Movie Recommendation using Machine Learning
Movie recommendation using Machine Learning Mini Project Submitted in fulfillment of the Course On Machine Learning In Python By Shreyas Udupa, Kunal Kotkar, Sanket Jangale, Kedar Kharde Under the guidance of GURVANSH SINGH, MTech
ABSTRACT Movie recommendation is an engine that filters movies and suggests them to the user based on their past viewing experiences. This engine has gained more popularity due to the impact of various OTT platforms like Netflix, Prime Video, Hotstar, etc. We have used 3 different algorithms to make our model and execute the engine. First is K-Means clustering, which makes clusters of the movie based on Rating and popularity. Second is the KNN algorithm, which takes the Genre as input, and it displays the nearest neighbors pertaining to the same Genre. Lastly, we have used the SVM algorithm to train our model and give the list of the movies according to the Genre given as input. Based on the execution of the models according to the algorithms as mentioned above, we can concur that the KNN model is more suited than the SVM model to execute the recommendation system.
INTRODUCTION A recommendation engine is a type of information filtering system that predicts the preferences of the user. It makes a suggestion based on those preferences. Nowadays, the use of recommendation systems has increased manifold as most of the online platforms depend on this system to engage their users. Ecommerce sites like Amazon, Flipkart, Alibaba, and various other indigenous businesses use this system to suggest items based on their previous purchases and their search history.
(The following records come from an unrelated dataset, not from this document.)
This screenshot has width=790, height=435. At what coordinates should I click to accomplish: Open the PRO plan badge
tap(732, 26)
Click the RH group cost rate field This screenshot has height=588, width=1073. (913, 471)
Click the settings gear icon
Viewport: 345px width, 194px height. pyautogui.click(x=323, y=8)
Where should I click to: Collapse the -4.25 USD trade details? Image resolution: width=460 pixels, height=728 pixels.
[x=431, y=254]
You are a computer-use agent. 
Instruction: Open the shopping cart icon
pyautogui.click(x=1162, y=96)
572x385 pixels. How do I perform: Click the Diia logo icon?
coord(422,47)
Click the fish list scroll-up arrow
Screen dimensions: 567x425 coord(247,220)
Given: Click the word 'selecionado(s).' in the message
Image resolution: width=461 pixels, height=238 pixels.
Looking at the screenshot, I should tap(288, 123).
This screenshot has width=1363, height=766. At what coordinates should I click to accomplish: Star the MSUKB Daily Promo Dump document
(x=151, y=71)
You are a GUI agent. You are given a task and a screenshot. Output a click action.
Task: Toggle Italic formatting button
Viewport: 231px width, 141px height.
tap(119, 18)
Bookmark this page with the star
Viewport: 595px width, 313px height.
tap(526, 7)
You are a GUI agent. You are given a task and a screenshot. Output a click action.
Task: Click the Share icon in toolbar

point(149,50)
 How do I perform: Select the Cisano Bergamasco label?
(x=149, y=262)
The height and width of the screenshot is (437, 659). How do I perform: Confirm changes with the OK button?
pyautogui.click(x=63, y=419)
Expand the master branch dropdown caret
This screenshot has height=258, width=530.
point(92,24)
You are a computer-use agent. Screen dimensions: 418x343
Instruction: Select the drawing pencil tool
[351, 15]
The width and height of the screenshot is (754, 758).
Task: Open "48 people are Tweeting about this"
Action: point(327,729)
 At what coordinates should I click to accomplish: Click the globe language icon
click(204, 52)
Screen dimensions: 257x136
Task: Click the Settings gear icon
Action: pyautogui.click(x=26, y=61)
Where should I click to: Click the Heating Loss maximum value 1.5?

E.g., if a user wants to buy a new phone, the application recommends phones as well as the accessories associated with the search. OTT platforms like Netflix, Amazon Prime Video, Hotstar, etc. use this to suggest movies and tv shows based on previous movies viewed. If the user is using the platform for the first time, then the platform asks for the genres which the user prefers and then displays the associated movies and TV shows. Music apps like Apple Music, Spotify also use this to suggest songs based on the user's past song preferences. Each of the big companies have their own patented recommendation algorithm, which makes their application unique and attractive. People are so used to these apps, that the level of expectation has increased manifold. New users get disinterested by a new app if they don't find the recommendations according to their preferences. So all the new app developers are concentrating more on the development of their recommendation system.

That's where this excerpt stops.